> **Exercise details**: Lay out the lines of the records as a Markdown table with the columns Row and Line. Start at the line containing "Viewport: 1501px width, 812px" and end with the last line of the records, both included, and skip blank lines and the pictures.

----------

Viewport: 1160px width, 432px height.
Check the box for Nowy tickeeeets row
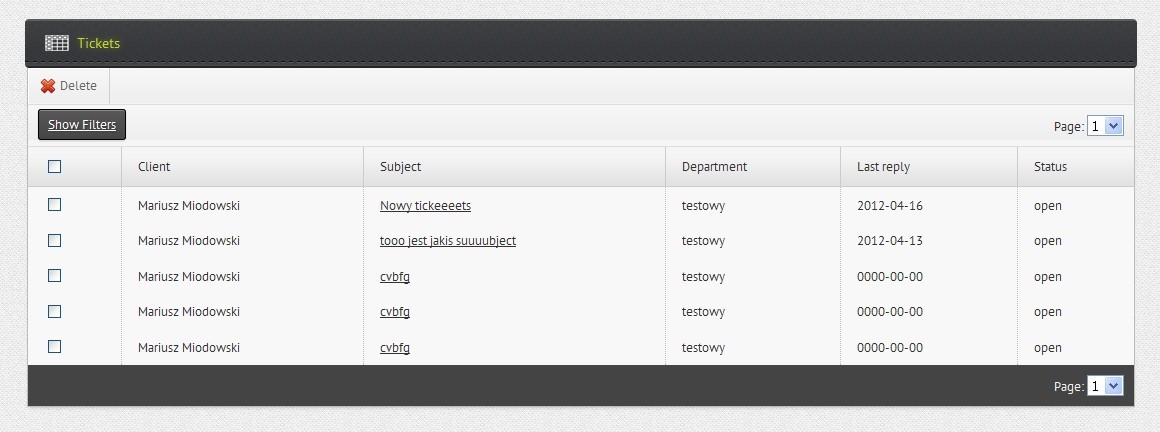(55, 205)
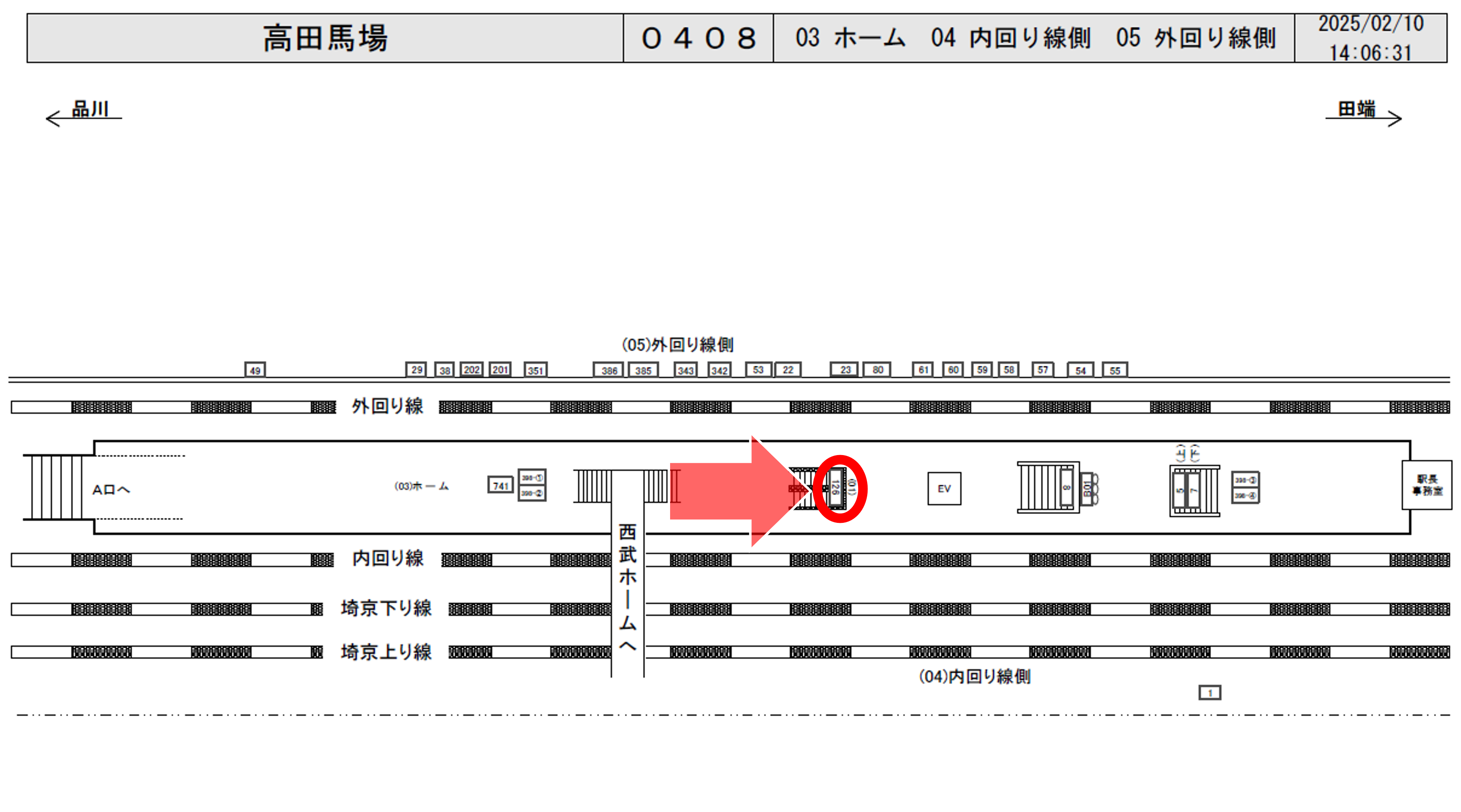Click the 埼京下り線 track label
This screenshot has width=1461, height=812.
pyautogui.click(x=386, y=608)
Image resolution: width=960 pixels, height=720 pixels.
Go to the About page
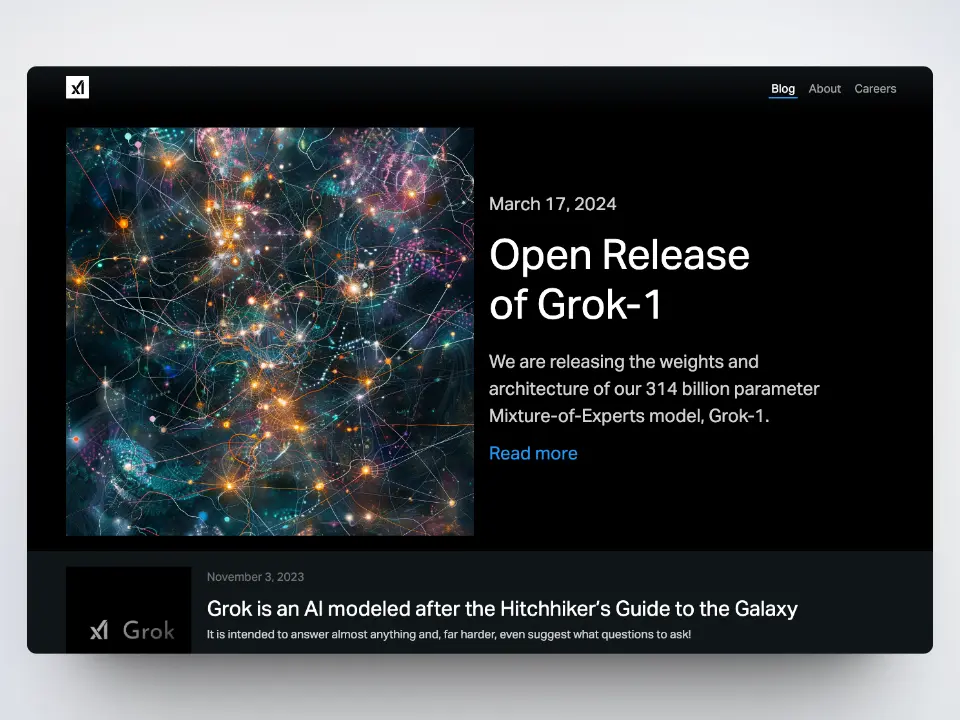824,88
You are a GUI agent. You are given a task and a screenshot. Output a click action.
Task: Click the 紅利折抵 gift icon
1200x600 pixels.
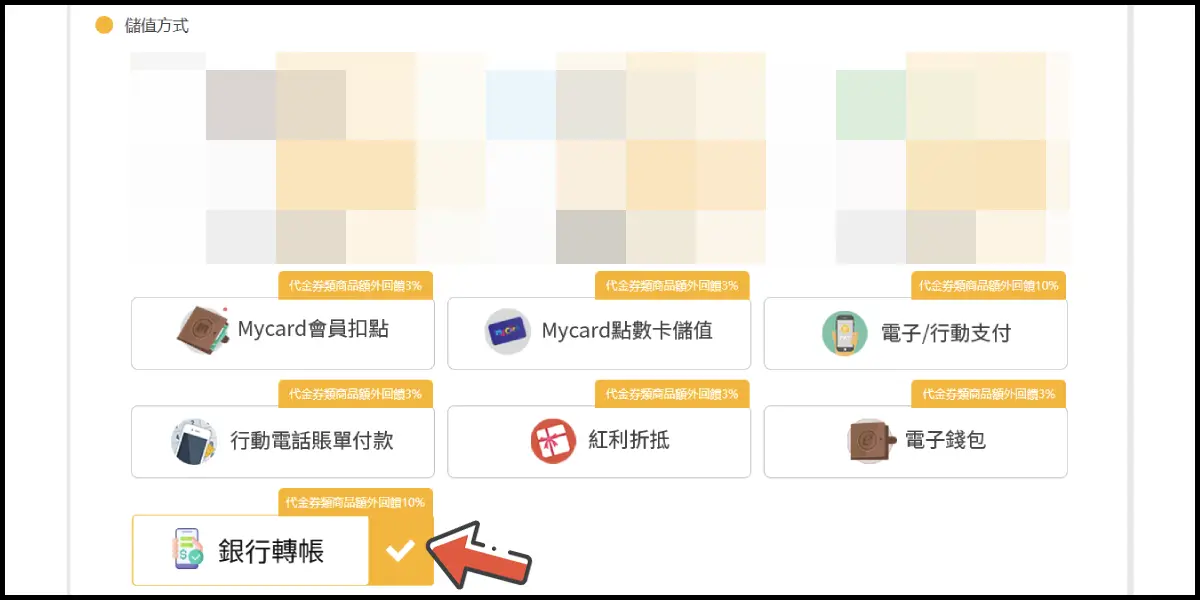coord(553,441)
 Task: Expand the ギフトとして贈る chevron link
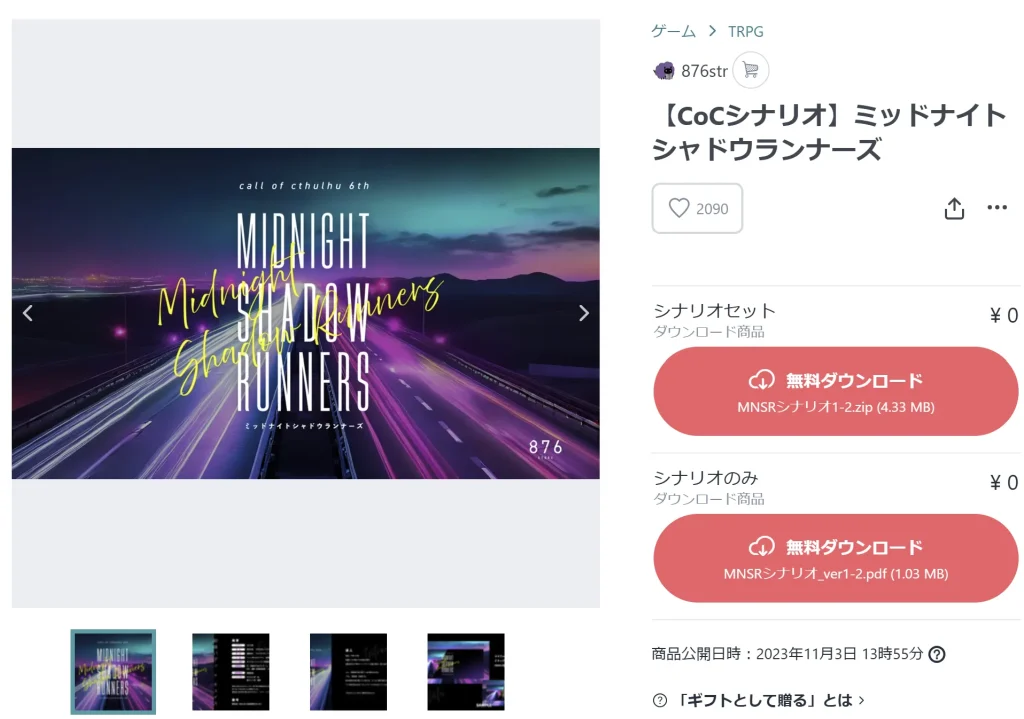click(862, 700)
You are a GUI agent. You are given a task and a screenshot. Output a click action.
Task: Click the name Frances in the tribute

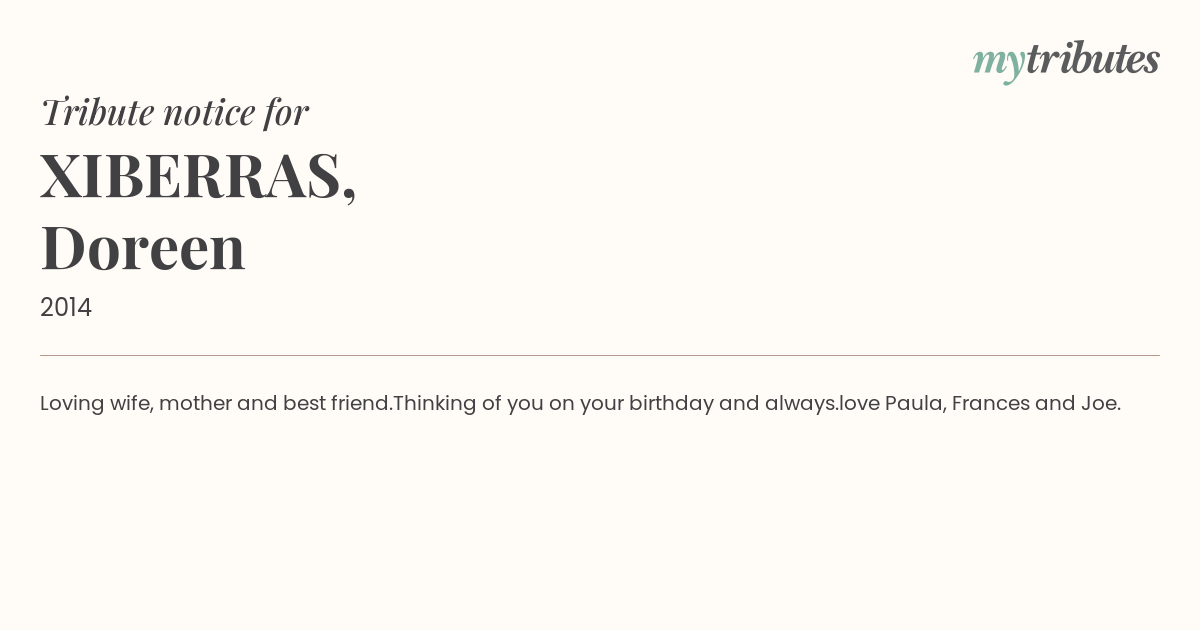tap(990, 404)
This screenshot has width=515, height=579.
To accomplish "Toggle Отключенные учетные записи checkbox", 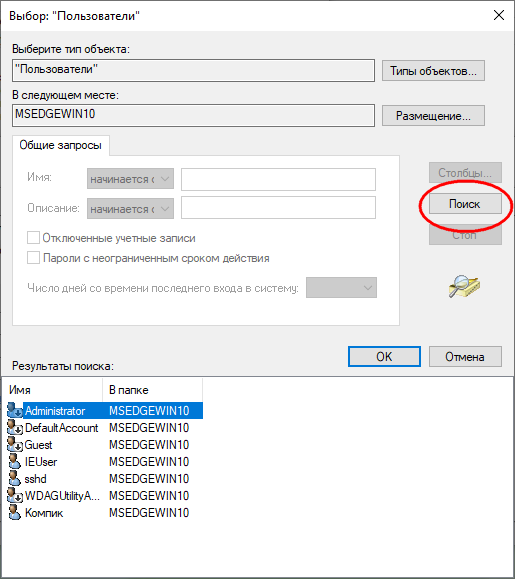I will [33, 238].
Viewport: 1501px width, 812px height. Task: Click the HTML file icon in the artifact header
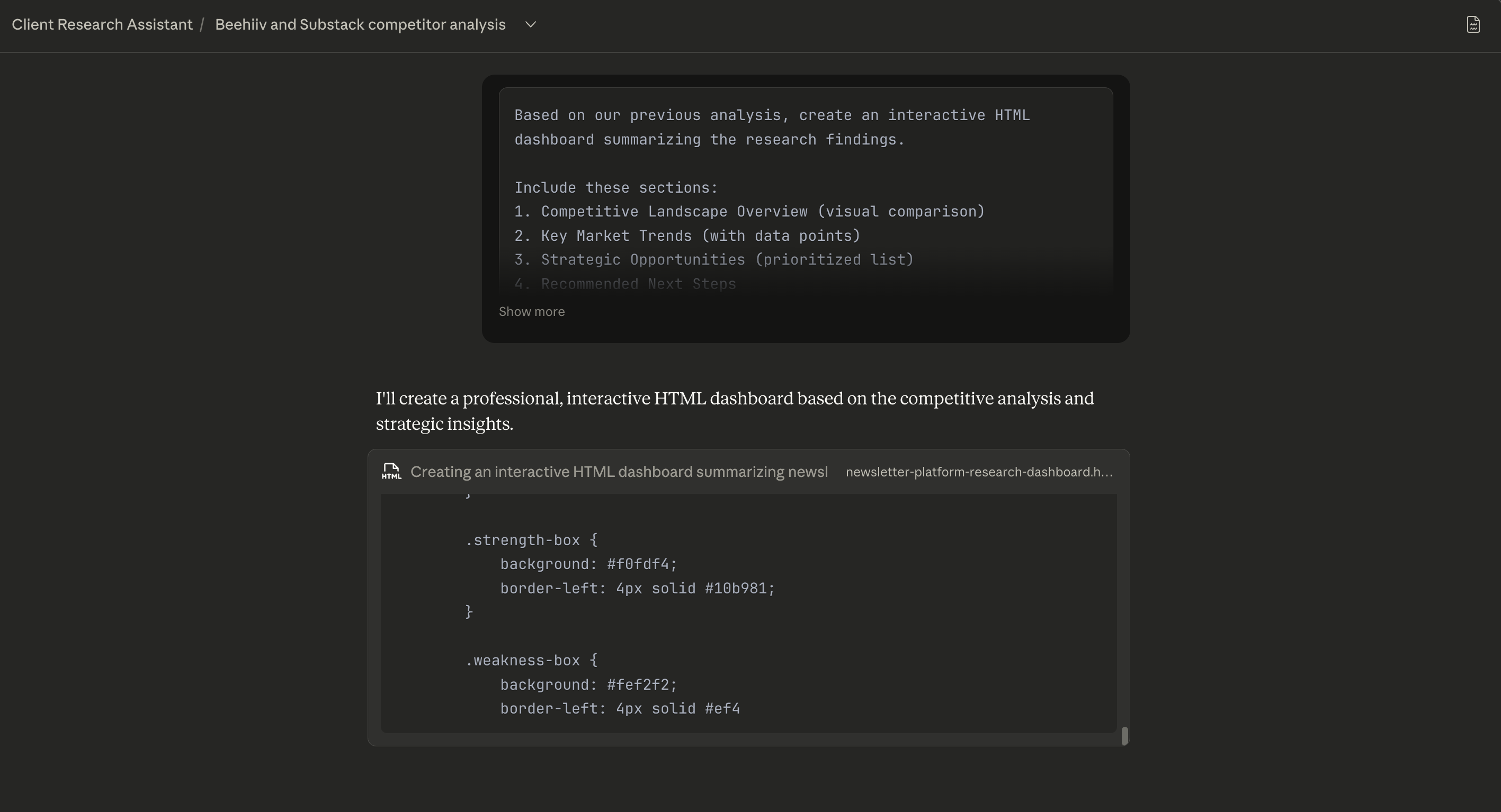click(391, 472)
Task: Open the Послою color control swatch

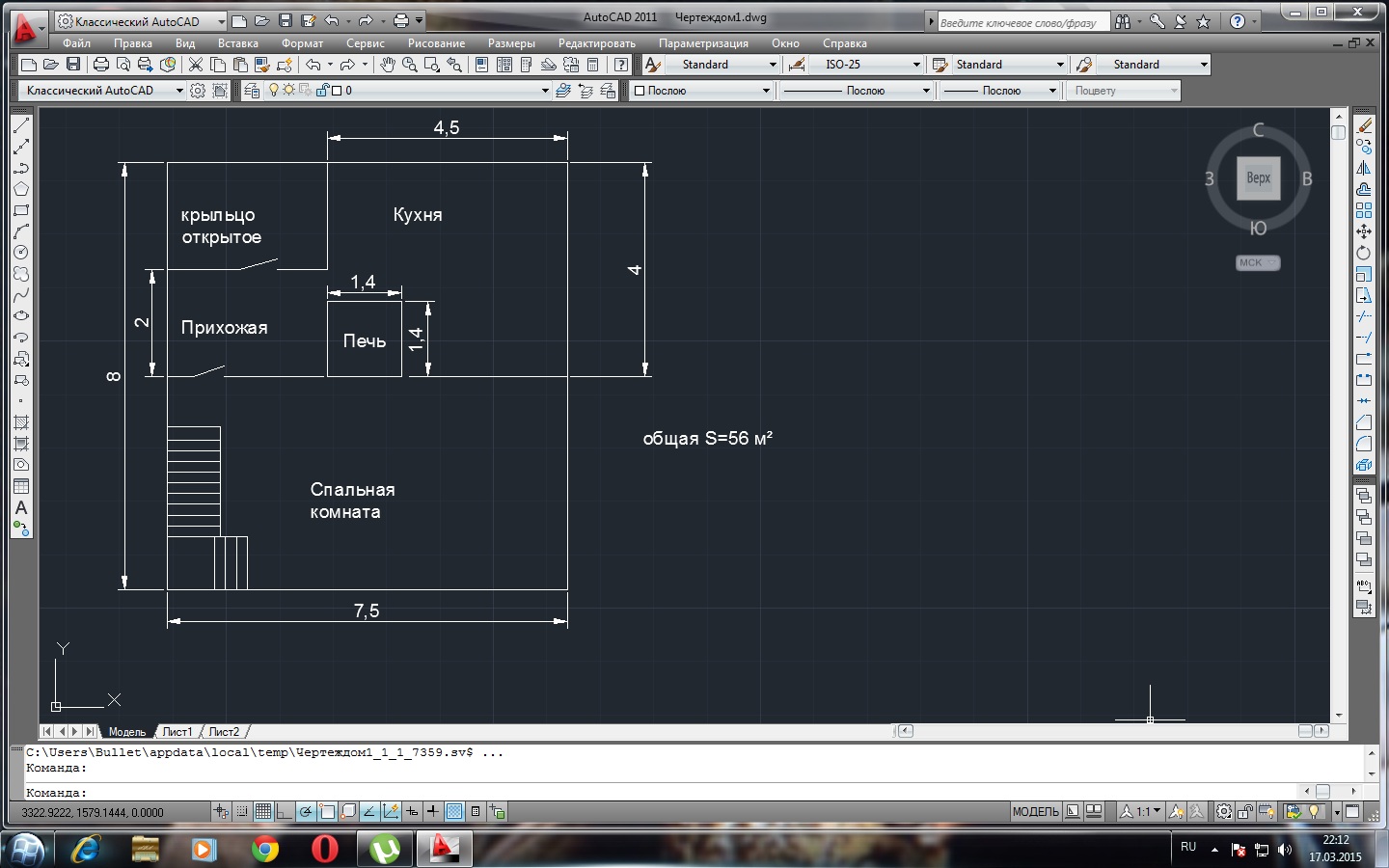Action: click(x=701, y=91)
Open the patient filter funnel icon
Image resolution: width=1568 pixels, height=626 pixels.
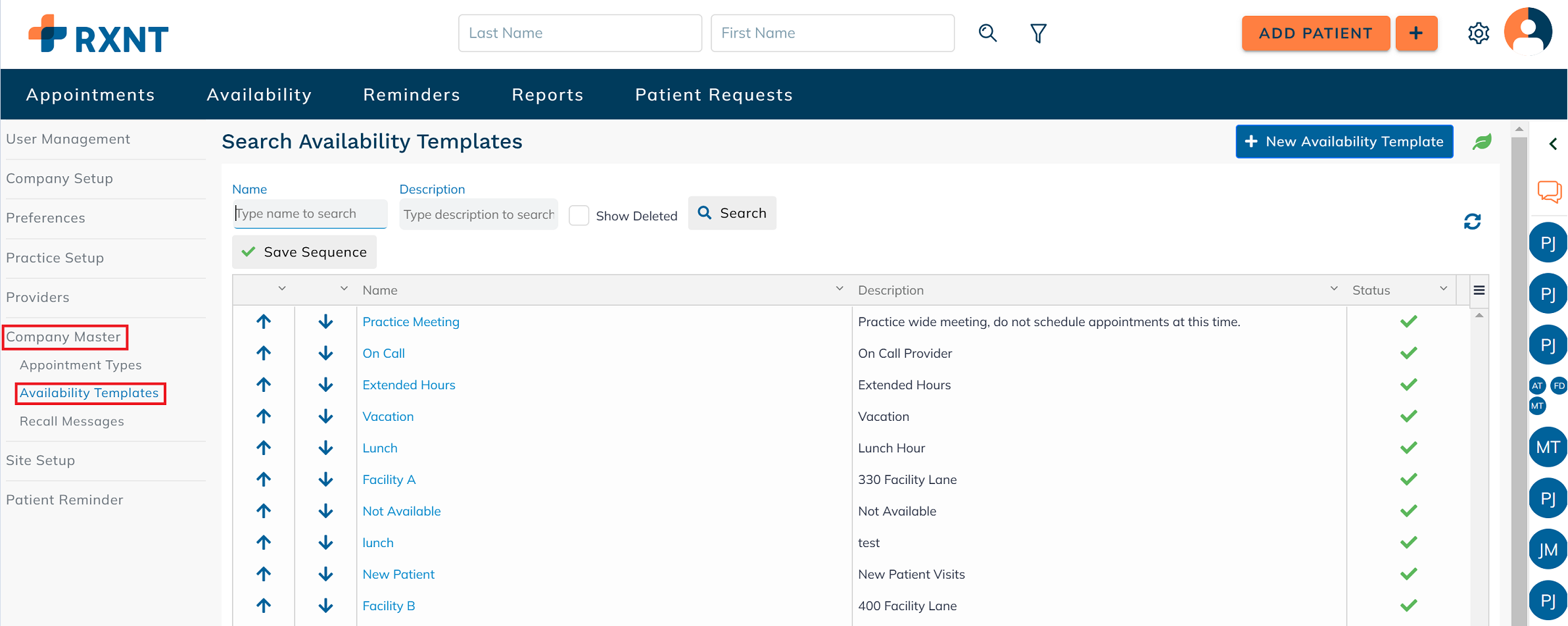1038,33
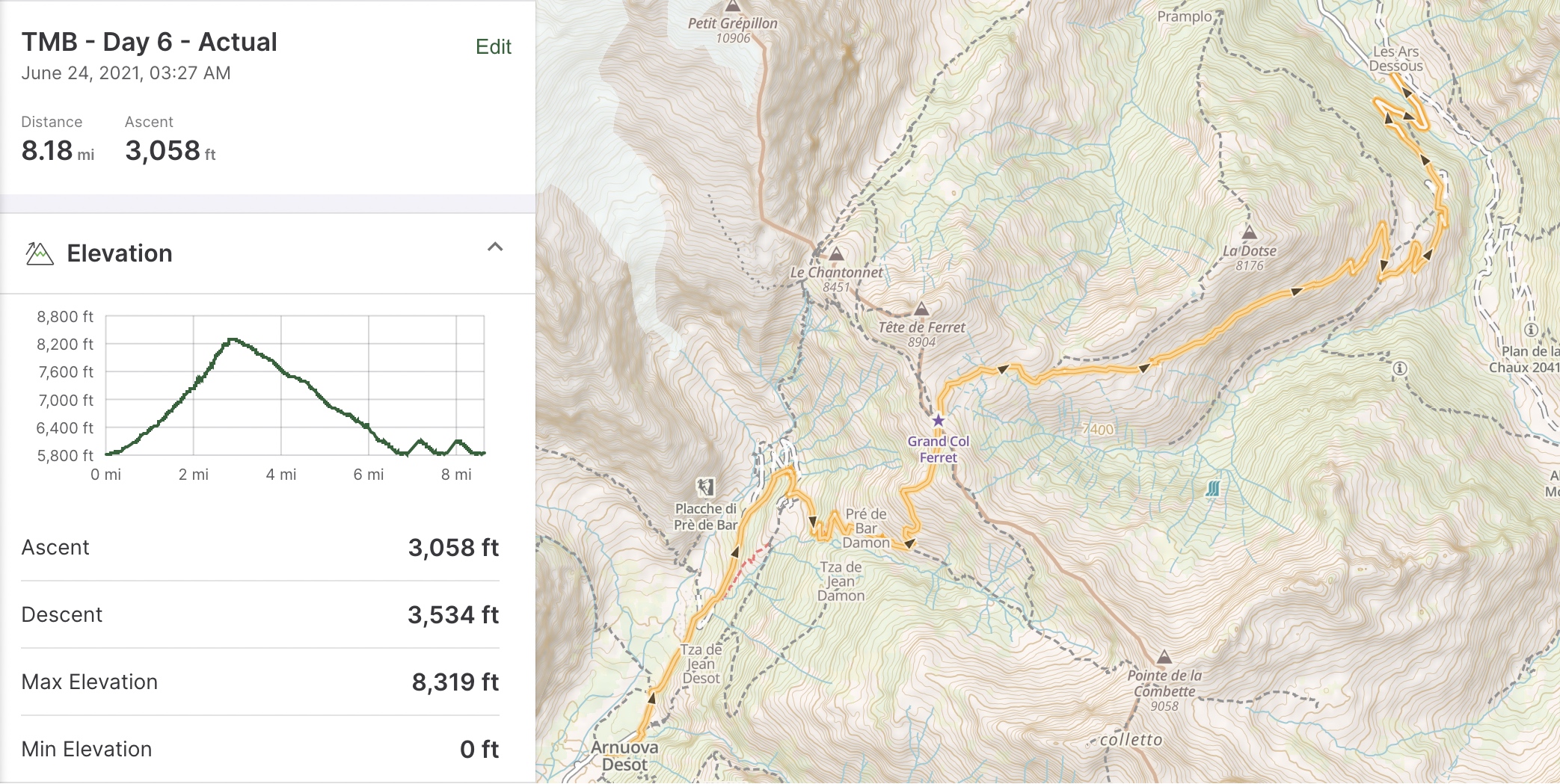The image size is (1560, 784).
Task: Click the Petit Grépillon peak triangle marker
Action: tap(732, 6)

----------

> **Exercise result**:
| Row | Line |
|---|---|
| 1 | Viewport: 1501px width, 812px height. Task: Click the HTML file icon in the artifact header |
| 2 | click(391, 472) |
| 3 | Task: Open the Послою color control swatch |
| 4 | Action: click(x=701, y=91) |
| 5 | Open the patient filter funnel icon |
| 6 | Image resolution: width=1568 pixels, height=626 pixels. |
| 7 | 1038,33 |
| 8 | The image size is (1560, 784). |
| 9 | Task: Click the Petit Grépillon peak triangle marker |
| 10 | Action: tap(732, 6) |